Experimental validation of TMRS genes expression and DDAH1’s association with ccRCC malignancy (A) mRNA expression of 11 TMRS genes in 25 pairs of clinical ccRCC samples and matched adjacent normal tissues, assessed by qRT-PCR. (B) The Kaplan-Meier plot of patients with ccRCC in SRRSH cohort. The cutoff value was determined by surv_cutpoint function. (C) Protein expression levels of DDAH1 in 12 pairs of ccRCC and matched adjacent normal tissues from patients, evaluated through Western blot analysis. (D) Proliferative capacities of 786-O and Caki-1 cells transfected with DDAH1 siRNAs compared to siRNA control, determined by CCK-8 assays. E-F. Migration capabilities of 786-O and Caki-1 cells post-transfection with DDAH1 siRNAs or siRNA control, assessed using transwell assays. G. The kynurenine-to-tryptophan ratio in the cell supernatants of 786-O and Caki-1 cells treated with DDAH1 siRNAs or control siRNA. qRT-PCR, quantitative reverse transcription polymerase chain reaction; T, tumor; N, normal; SRRSH, Sir Run Run Shaw Hospital; NC, negative control; KD, knockdown; OD, optical density; P, patient; KYN, kynurenine; TRP, tryptophan; *, p < 0.05; **, p < 0.01; ***, p < 0.001; ****, p < 0.0001
Discussion
RCC, often termed a “metabolic disease” [34, 77], involves complex alterations across multiple metabolic pathways. This condition extends beyond the disruption of well-known glucose and fatty acid metabolism, encompassing significant abnormalities in amino acid metabolic pathways, particularly tryptophan metabolism [34, 77]. Abnormalities in tryptophan metabolism have been linked to tumor growth [13], metastasis [78], metabolic reprogramming [14], and an immunosuppressive tumor microenvironment [11]. However, its specific role in ccRCC and its relationship with patient outcomes remain unclear. This study conducted a comprehensive multi-omics integrated analysis of tryptophan metabolism in ccRCC, culminating in the establishment of a robust tryptophan metabolism-related signature (TMRS).

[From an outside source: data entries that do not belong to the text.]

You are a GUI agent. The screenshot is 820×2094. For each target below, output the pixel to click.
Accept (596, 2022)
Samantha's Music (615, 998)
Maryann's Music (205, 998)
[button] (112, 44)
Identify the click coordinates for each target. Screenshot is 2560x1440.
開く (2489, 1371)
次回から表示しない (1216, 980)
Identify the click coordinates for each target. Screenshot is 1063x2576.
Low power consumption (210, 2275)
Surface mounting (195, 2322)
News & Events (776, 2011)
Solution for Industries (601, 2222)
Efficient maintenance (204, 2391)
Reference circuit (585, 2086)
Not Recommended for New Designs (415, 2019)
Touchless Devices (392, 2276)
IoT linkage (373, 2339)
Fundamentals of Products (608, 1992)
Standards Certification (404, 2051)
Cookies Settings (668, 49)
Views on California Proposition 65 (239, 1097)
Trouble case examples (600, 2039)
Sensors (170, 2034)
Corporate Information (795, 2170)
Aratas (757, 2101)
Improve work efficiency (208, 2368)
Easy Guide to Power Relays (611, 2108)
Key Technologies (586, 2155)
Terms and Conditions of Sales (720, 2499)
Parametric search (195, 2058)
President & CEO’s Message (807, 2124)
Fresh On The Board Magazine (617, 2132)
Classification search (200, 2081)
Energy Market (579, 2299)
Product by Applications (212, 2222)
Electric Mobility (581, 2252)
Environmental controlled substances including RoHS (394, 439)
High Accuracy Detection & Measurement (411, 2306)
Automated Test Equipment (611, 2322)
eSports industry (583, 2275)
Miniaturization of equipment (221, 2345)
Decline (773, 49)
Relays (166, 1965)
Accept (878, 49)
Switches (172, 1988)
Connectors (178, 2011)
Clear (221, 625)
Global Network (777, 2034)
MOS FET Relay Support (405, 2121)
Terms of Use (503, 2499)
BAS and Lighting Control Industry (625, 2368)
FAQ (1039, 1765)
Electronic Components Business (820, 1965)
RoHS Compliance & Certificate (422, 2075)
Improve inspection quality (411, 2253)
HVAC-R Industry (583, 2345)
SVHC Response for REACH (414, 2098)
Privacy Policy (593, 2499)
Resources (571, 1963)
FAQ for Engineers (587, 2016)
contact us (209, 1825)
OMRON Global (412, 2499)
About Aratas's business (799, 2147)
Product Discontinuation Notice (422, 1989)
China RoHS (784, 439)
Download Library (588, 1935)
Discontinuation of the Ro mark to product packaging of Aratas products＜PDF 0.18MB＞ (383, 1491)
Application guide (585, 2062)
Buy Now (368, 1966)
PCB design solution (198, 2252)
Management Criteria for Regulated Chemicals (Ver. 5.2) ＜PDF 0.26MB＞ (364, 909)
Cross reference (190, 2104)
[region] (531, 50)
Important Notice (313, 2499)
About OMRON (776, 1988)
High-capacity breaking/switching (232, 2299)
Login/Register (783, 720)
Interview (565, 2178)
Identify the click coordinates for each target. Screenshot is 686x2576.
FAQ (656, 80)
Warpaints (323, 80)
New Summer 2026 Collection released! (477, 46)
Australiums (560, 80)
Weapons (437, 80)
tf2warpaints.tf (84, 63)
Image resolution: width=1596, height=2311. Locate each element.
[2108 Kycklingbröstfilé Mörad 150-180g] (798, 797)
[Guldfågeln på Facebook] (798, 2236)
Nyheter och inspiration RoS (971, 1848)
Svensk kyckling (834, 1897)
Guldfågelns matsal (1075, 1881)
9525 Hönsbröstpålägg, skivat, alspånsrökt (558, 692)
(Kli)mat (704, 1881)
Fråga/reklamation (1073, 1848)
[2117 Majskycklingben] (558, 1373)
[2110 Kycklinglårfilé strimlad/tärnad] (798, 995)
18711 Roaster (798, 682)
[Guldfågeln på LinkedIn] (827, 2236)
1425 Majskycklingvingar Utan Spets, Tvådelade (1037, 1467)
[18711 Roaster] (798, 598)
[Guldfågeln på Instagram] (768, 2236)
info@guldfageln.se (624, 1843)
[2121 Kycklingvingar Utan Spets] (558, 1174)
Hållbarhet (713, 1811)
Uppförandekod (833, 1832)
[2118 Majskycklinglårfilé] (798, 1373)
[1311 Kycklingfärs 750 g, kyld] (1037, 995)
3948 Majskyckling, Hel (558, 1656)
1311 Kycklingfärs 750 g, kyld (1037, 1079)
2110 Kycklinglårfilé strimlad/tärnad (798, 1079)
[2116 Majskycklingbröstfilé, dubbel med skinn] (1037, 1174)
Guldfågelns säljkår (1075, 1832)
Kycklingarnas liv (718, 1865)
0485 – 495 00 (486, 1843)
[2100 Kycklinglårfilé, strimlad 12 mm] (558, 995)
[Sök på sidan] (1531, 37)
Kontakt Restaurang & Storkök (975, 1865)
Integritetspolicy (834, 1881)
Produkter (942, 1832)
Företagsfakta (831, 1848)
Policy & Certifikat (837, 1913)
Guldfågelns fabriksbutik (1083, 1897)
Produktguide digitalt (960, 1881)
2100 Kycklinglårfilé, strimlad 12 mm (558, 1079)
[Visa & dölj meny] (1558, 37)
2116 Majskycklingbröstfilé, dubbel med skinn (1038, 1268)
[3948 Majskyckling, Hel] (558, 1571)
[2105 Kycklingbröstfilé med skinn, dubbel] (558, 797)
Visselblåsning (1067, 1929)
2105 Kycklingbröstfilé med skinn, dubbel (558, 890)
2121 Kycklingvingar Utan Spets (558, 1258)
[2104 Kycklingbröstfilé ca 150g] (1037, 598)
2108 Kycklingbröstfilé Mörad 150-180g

A thorough investigation into the molecular mechanisms underlying TMRS was conducted, examining its effects at both single-cell and bulk-cell levels. Findings indicate associations of TMRS with pathways related to immunity, metabolism, and cellular proliferation and metastasis, aligning with prior research on tryptophan metabolism. Specifically, in terms of immunity, pathway enrichment and various immune cell infiltration analyses using different algorithms suggest that individuals with higher TMRS scores may exhibit extensive immune infiltration coupled with abnormal immune cell functions. Previous research has categorized ccRCC as an inflamed tumor marked by pronounced immune infiltration [71]. Unlike most other cancer types, in renal cancer, a high level of immune infiltration may predict a worse prognosis [71, 79]. This effect is particularly pronounced in immune-regulated tumors, which not only have high immune cell infiltration but also exhibit dysfunctional immune cell activity, resulting in the most deleterious prognostic outcomes [79]. Our findings align with these observations, indicating the reliability of our model.
Regarding its association with tumor metabolism, previous studies have reported relatively little on this. Newman et al. reported that abnormal tryptophan metabolism can facilitate tumor purine synthesis through the supply of one-carbon units [14]. Furthermore, considering that many metabolic products of the tryptophan metabolism pathway play crucial roles in other aspects of tumor metabolism—such as reactive oxygen species production, one-carbon metabolism, NAD(P) + synthesis, alanine synthesis, and the integration of carbons into the tricarboxylic acid cycle through α-ketoadipate—it is understandable that it significantly associates with other metabolic pathways as part of the metabolic reprogramming of tumor cells [14]. However, this area warrants further research.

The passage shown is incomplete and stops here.